→ **What you have to do**
Reproduce the listing below verbatim, starting at the line that contains "Click the error alert exclamation icon" and stopping after the line that contains "Instruction: Click the".

→ **Material supplied**
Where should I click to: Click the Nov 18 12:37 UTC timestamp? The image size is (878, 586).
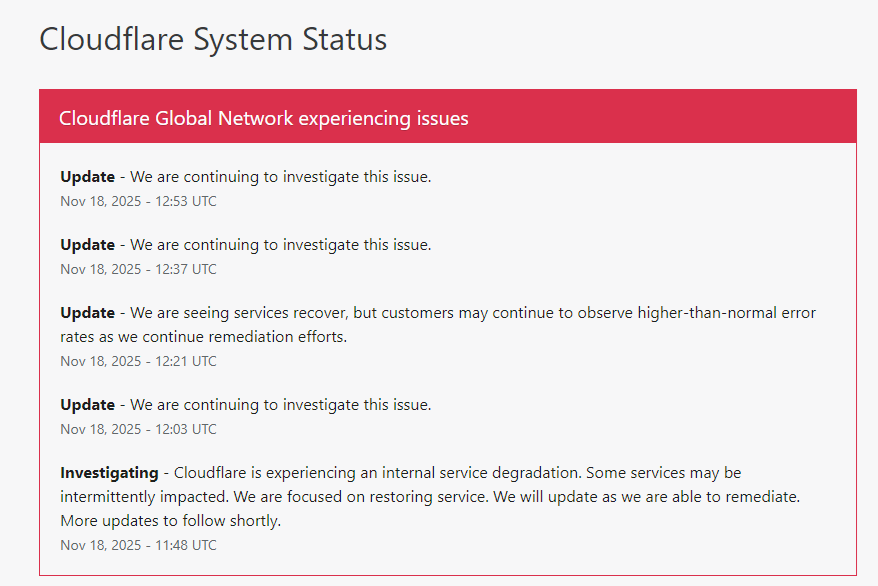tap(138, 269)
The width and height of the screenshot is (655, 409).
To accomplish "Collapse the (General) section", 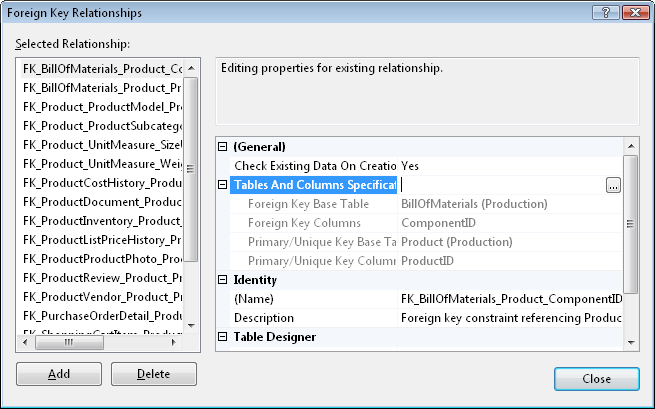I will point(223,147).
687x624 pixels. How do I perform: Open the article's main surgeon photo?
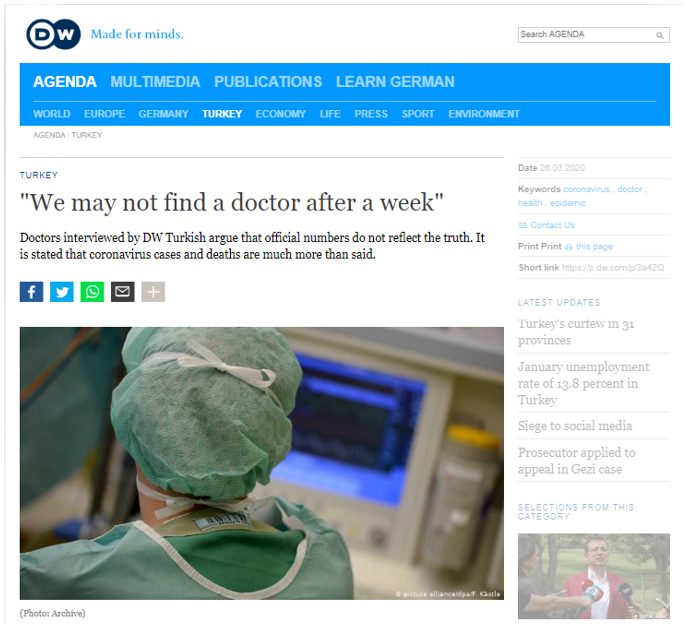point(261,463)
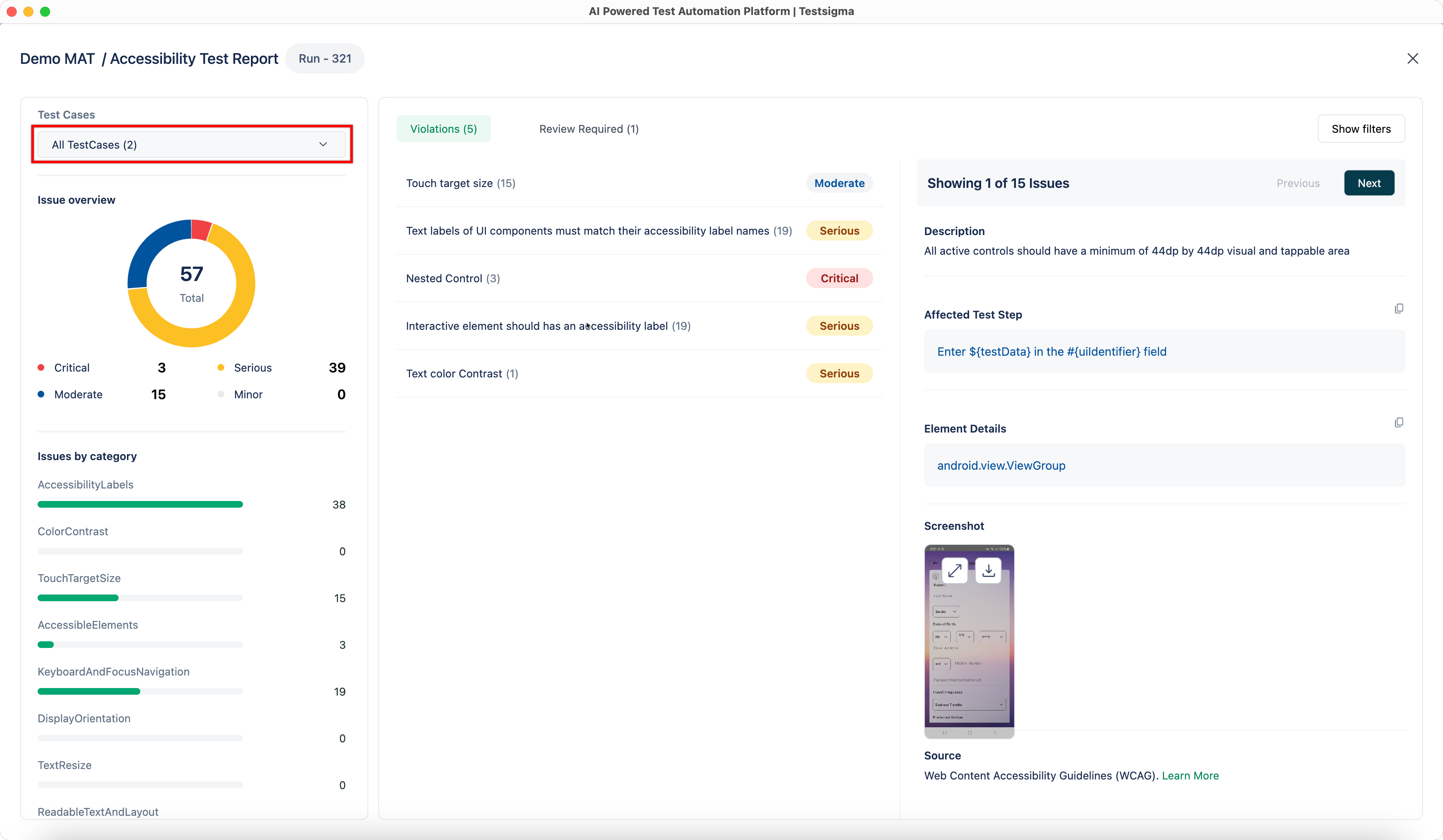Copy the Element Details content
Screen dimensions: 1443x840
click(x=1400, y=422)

* * *

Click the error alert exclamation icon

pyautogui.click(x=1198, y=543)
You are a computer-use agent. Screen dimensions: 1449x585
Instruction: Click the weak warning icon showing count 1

==

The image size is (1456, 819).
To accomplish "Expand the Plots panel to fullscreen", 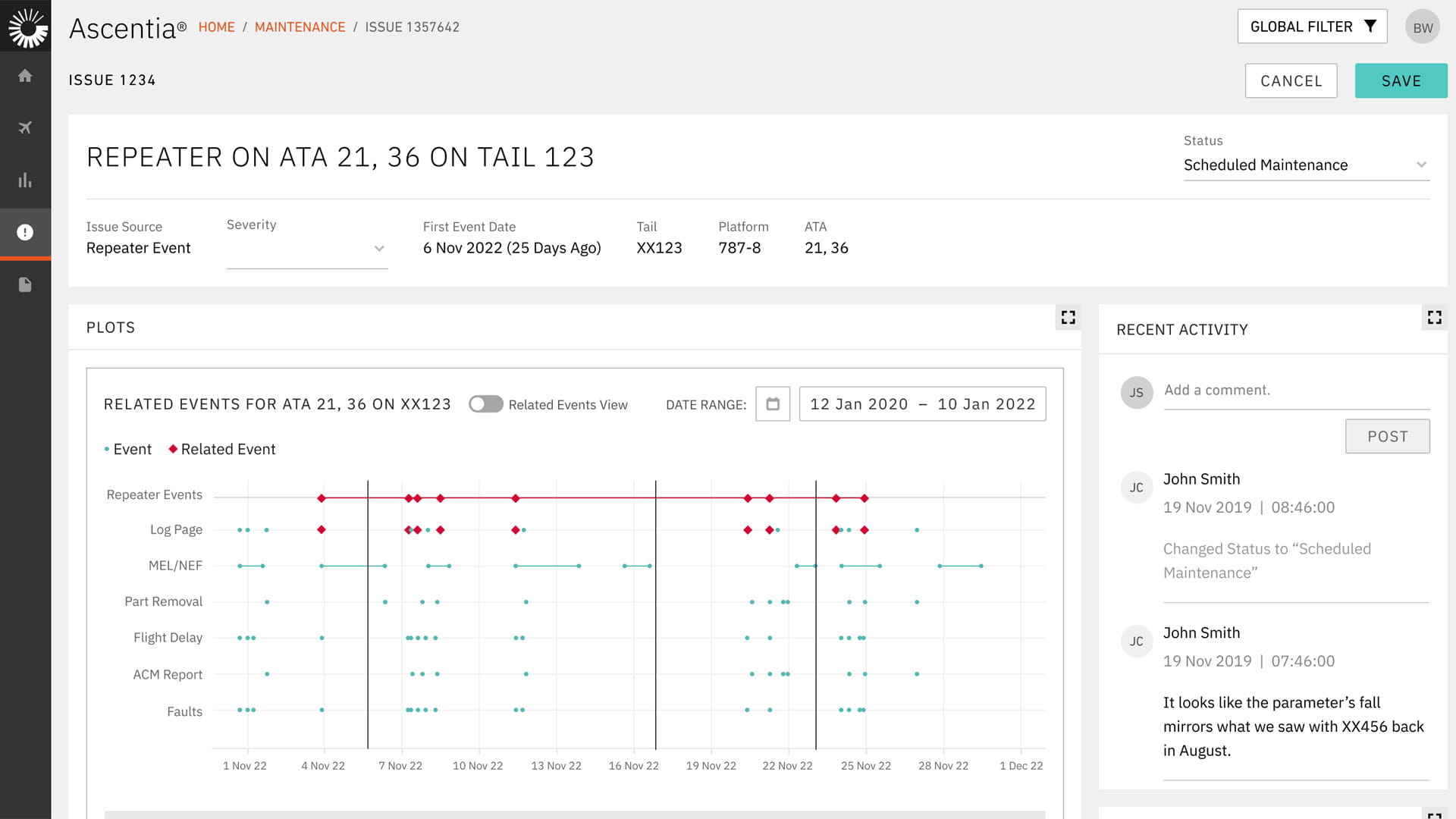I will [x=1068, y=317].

→ **Solution for this task**
Click the error alert exclamation icon

pyautogui.click(x=1198, y=543)
You are a computer-use agent. Screen dimensions: 1449x585
Instruction: Click the weak warning icon showing count 1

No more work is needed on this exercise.